Promotional single by Foo Fighters

from the album Sonic Highways
- Released: 2015
- Studio: Magic Shop (New York City)
- Genre: Heartland rock
- Length: 7:09
- Label: Roswell; RCA;
- Songwriters: Dave Grohl; Pat Smear; Taylor Hawkins; Nate Mendel; Chris Shiflett;
- Producers: Foo Fighters; Butch Vig;

Foo Fighters singles chronology
| "Outside" (2015) | "I Am a River" (2015) | "Saint Cecilia" (2015) |

Music video
- "I Am a River" on YouTube

= I Am a River =

"I Am a River" is a song by the American rock band Foo Fighters. It was released on their 2014 album Sonic Highways.

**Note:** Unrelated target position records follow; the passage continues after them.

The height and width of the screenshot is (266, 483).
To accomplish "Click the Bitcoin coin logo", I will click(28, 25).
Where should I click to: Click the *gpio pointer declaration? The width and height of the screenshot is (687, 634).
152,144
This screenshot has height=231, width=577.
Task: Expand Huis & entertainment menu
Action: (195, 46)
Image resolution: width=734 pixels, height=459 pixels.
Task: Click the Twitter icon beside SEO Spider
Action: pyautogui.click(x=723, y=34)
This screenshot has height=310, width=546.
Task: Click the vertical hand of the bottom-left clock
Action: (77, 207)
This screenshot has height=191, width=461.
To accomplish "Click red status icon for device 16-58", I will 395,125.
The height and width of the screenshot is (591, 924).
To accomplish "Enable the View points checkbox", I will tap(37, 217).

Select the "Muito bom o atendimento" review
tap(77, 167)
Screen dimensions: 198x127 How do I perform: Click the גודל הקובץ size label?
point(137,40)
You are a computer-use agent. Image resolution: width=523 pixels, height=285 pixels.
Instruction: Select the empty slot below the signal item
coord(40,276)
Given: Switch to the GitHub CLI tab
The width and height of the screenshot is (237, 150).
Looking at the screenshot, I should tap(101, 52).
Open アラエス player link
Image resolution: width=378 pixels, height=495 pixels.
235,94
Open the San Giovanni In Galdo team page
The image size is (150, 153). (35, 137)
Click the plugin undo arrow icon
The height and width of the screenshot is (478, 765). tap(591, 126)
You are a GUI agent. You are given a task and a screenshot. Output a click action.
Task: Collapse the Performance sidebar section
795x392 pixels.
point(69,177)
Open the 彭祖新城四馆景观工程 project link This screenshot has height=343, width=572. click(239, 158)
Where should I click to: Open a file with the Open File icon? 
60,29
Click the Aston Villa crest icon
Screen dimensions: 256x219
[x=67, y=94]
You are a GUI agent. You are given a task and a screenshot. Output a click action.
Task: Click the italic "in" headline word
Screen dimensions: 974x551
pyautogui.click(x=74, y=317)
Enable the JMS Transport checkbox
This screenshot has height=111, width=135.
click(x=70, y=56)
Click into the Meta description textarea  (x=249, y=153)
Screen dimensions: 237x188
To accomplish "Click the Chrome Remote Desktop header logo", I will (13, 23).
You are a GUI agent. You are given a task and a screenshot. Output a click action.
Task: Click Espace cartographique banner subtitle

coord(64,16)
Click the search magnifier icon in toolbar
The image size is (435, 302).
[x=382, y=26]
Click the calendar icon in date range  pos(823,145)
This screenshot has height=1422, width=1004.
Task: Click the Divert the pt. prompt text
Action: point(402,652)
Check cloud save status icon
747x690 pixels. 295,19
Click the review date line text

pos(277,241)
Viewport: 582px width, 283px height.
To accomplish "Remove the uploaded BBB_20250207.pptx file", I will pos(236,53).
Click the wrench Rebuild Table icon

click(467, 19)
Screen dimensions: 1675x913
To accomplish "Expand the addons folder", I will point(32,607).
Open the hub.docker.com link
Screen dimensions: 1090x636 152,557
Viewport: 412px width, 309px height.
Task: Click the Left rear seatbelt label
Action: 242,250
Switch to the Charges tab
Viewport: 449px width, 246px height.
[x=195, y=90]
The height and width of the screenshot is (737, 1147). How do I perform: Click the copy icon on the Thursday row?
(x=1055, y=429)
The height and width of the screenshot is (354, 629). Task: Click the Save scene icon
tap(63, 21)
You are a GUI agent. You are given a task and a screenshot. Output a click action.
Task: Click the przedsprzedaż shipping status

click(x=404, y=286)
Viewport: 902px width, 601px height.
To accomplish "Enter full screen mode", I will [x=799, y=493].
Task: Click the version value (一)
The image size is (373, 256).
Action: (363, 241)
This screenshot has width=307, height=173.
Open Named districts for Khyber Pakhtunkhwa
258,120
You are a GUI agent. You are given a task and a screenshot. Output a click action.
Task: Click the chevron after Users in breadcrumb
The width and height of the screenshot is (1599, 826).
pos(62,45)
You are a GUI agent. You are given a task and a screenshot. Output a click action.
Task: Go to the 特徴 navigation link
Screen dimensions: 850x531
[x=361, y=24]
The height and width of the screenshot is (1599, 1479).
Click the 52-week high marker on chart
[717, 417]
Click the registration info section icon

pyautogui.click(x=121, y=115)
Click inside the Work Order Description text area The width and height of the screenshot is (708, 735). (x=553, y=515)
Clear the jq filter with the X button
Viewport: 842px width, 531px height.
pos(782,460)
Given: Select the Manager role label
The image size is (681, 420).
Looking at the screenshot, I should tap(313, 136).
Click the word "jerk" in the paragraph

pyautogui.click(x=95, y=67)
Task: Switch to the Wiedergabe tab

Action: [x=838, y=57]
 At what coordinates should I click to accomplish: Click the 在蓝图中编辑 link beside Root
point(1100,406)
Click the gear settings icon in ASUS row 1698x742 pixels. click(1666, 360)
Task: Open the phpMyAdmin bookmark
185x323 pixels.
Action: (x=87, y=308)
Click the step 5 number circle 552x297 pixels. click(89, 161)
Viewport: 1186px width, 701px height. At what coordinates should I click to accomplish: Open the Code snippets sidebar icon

== Composition and lyrics ==
The song was written in New York, with lyrics talking about the "Intricate" references to the city's musical history.

== Reception ==
When reviewing Sonic Highways for Pitchfork, critic Stuart Berman wrote it was a "gaudy Macy’s Day Parade of a power ballad that, just when you think can’t get any more overblown, piles on a false ending and string-section finale".

== Live performances ==
It has only been played live twice, once during their performance at the Irving Plaza in New York in 2014 and again on the Tonight Show Starring Jimmy Fallon in 2014.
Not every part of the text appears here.